«Long et difficile.» C’est ainsi que Christer Granstrand, directeur d’Ikea Suisse, décrit le chemin parcouru par sa firme depuis son projet de s’installer à Vernier, né en 1999, jusqu’à la pelletée de terre qui a marqué hier le début du chantier. Parmi la foule d’embûches juridiques et politiques qui ont retardé les ambitions genevoises d’Ikea, seul subsiste un recours émanant de l’Association des intérêts de Vernier-Village. Une opposition fondée sur les craintes relatives au trafic routier. Mais elle n’entraîne pas d’effet suspensif, selon le gouvernement genevois. Ce que conteste l’association. L’affaire est en mains de la Commission de recours en matière administrative, qui devrait statuer bientôt. Chef immobilier d’Ikea, Hans Kaufmann souligne que l’accessibilité du site verniolan en transports publics est meilleure que celle du magasin d’Aubonne. Et que les clients qui renonceront à la voiture pour se rendre à La Renfile auront un tarif réduit sur les livraisons à domicile. «Vernier participera au suivi environnemental de la situation», souligne en outre Yvan Rochat, maire de Vernier.
L’entreprise veut se tourner vers l’avenir. Elle compte accueillir ses clients l’an prochain déjà, même s’il est trop tôt pour fixer une date. Avec ses 26?000?m2, le magasin genevois supplante celui d’Aubonne. L’assortiment ne variera guère, mais sa mise en scène pourra prendre ses aises. Pour Ikea, la concurrence verniolane ne menacera pas le site vaudois «qui a trop de clients», selon Christer Granstrand. Pour l’heure, des travaux de terrassement et d’assainissement démarrent sur la parcelle. Un ouvrage à 100 millions de francs dont Ikea souligne l’aspect écologique: connexion au rail, géothermie et standard Minergie.

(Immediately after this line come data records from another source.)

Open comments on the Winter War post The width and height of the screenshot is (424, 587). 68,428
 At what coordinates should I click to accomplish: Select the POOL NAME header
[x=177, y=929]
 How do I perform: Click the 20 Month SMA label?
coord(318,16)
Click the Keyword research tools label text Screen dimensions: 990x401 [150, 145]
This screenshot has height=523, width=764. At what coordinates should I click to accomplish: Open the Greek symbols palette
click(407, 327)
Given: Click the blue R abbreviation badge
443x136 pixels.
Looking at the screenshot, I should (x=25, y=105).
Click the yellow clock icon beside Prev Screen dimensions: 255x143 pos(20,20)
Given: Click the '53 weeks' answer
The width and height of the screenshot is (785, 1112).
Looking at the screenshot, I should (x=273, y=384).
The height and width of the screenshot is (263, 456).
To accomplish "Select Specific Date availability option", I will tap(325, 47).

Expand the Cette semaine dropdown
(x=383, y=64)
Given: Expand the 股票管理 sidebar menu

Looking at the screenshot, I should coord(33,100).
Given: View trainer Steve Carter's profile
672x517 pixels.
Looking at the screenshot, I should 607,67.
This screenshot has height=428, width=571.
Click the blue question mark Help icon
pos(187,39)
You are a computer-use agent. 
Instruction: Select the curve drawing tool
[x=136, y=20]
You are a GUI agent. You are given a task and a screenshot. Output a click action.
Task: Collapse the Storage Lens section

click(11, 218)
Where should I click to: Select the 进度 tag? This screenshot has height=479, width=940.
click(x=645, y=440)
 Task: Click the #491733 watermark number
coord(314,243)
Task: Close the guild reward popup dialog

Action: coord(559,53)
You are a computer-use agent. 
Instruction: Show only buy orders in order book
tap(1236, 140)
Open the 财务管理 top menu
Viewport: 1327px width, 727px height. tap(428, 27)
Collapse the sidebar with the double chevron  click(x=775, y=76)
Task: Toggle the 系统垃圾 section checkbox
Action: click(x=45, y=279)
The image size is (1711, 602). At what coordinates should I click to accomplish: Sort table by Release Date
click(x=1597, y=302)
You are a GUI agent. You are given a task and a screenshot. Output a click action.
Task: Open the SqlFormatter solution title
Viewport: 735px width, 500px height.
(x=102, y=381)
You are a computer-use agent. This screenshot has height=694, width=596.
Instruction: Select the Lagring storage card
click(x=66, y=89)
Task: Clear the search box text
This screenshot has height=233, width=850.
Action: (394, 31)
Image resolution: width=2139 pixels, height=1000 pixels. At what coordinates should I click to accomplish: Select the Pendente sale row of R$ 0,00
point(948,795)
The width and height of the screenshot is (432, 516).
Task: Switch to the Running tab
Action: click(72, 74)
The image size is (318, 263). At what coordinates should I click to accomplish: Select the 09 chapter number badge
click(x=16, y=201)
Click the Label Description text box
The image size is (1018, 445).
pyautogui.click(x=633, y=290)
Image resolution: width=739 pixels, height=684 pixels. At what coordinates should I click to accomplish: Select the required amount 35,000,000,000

Le dernier étage de l’édifice sera loué à des entreprises extérieures. Deux cents?personnes pourraient travailler dans ces bureaux. Le magasin de meubles emploiera autant de collaborateurs. «A compétence égale, priorité sera donnée aux habitants de Vernier, souligne le conseiller administratif Thierry Apothéloz. Ikea a promis de chercher en premier lieu son personnel auprès de notre service emploi. Ces règles vaudront tant que le magasin existera.» On avait d’abord parlé d’un quota de 50% de chômeurs verniolans engagés chez Ikea. C’est désormais un objectif commun, mais plus une contrainte stricte.